What is expected:
Whenever a picture appears, leave it out while repeating all the other data exactly.

(Dataset entries)
◆ ◆ ◆ ◆

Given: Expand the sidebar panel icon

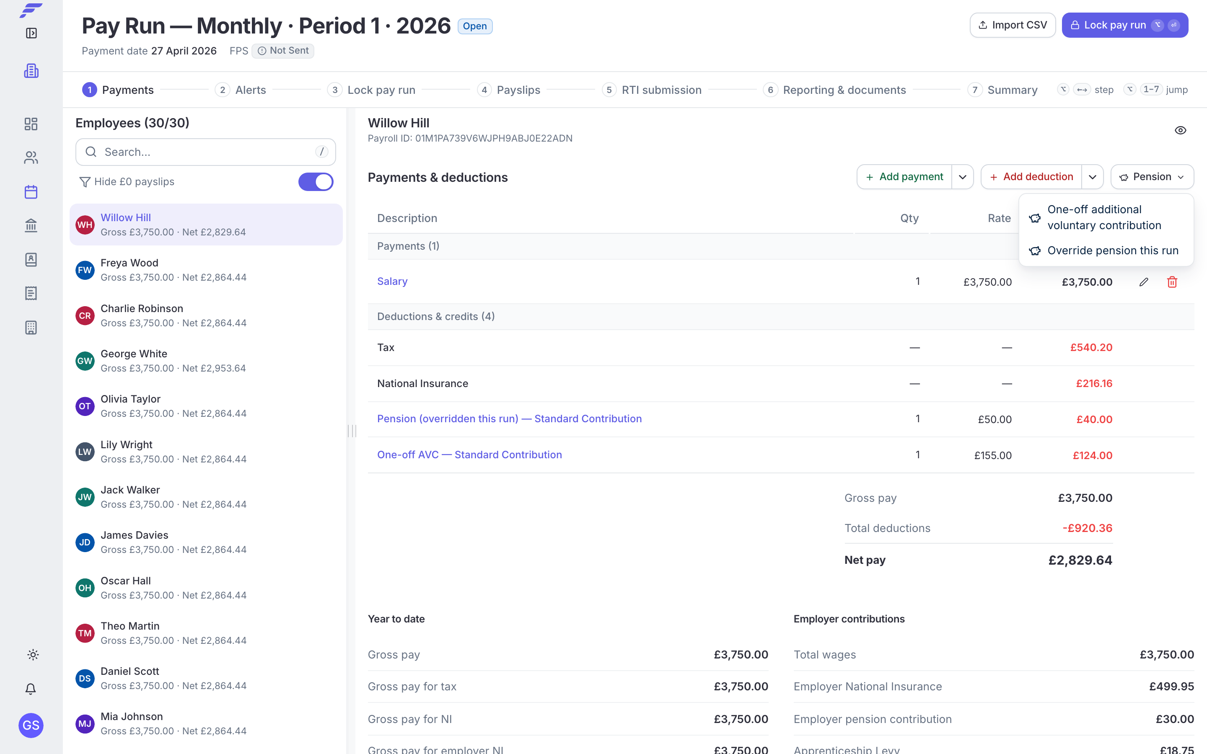Looking at the screenshot, I should (31, 33).
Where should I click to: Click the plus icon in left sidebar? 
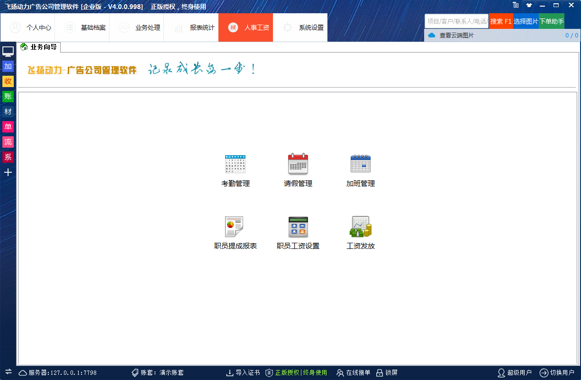pyautogui.click(x=8, y=172)
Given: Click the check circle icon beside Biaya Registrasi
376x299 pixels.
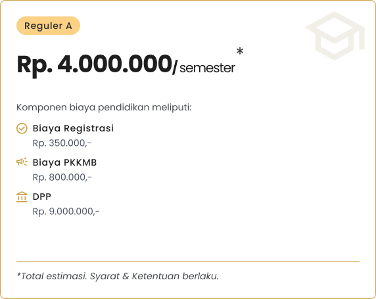Looking at the screenshot, I should 22,128.
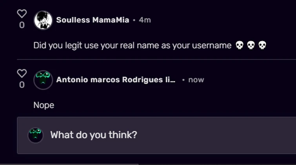The image size is (296, 165).
Task: Click the last skull emoji
Action: click(262, 46)
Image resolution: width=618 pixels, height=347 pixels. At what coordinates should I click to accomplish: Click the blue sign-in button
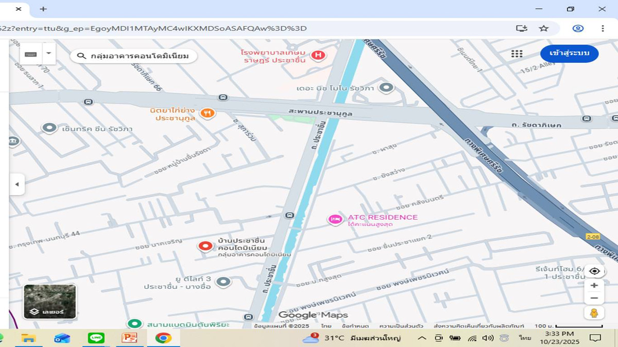pyautogui.click(x=569, y=54)
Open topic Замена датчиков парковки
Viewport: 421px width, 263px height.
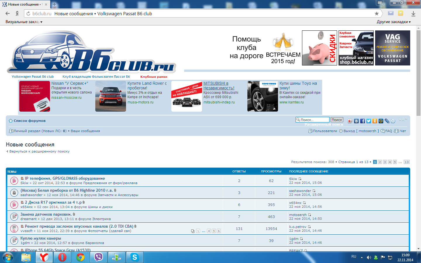point(46,214)
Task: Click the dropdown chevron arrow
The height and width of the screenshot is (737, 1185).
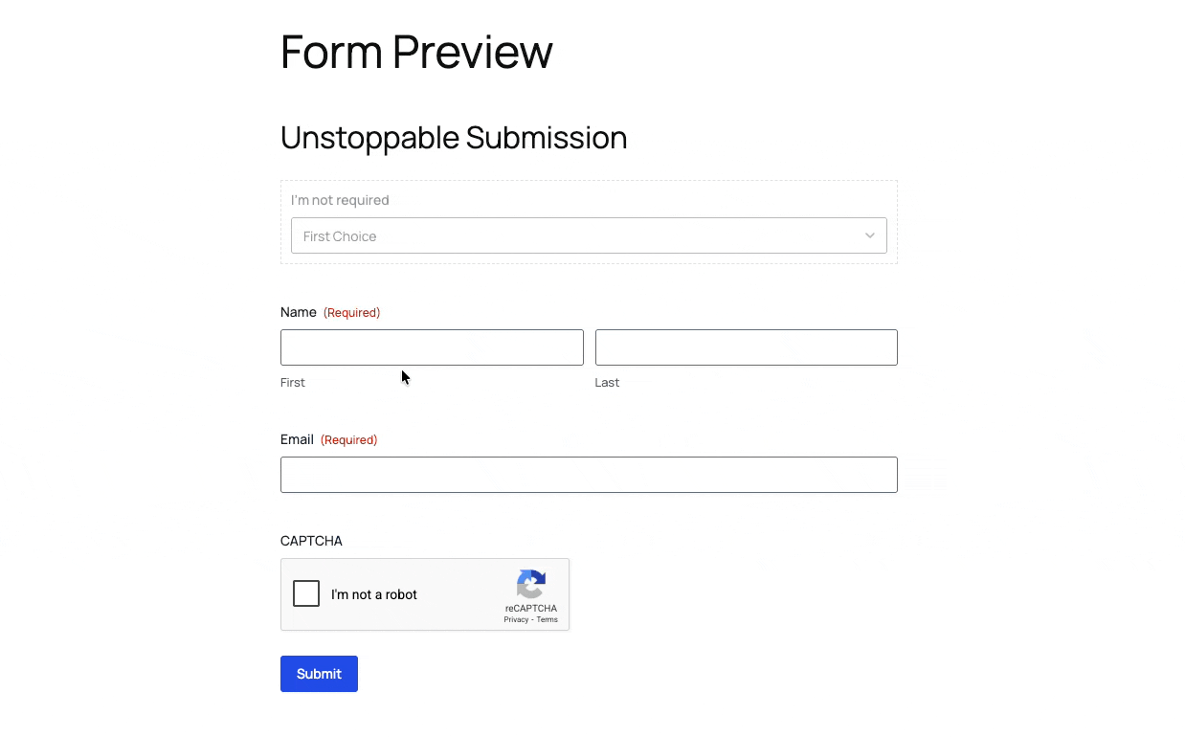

◆ ◆ ◆ ◆

Answer box:
Given: Expand the sidebar panel icon

Looking at the screenshot, I should (31, 33).
Where should I click to: Click the plus icon in left sidebar? 
pyautogui.click(x=8, y=172)
Given: Click the check circle icon beside Biaya Registrasi
376x299 pixels.
Looking at the screenshot, I should 22,128.
The image size is (296, 165).
Task: Click the last skull emoji
Action: click(262, 46)
Image resolution: width=618 pixels, height=347 pixels. At what coordinates should I click to accomplish: Click the blue sign-in button
pyautogui.click(x=569, y=54)
Open topic Замена датчиков парковки
Viewport: 421px width, 263px height.
point(46,214)
Task: Click the dropdown chevron arrow
The height and width of the screenshot is (737, 1185).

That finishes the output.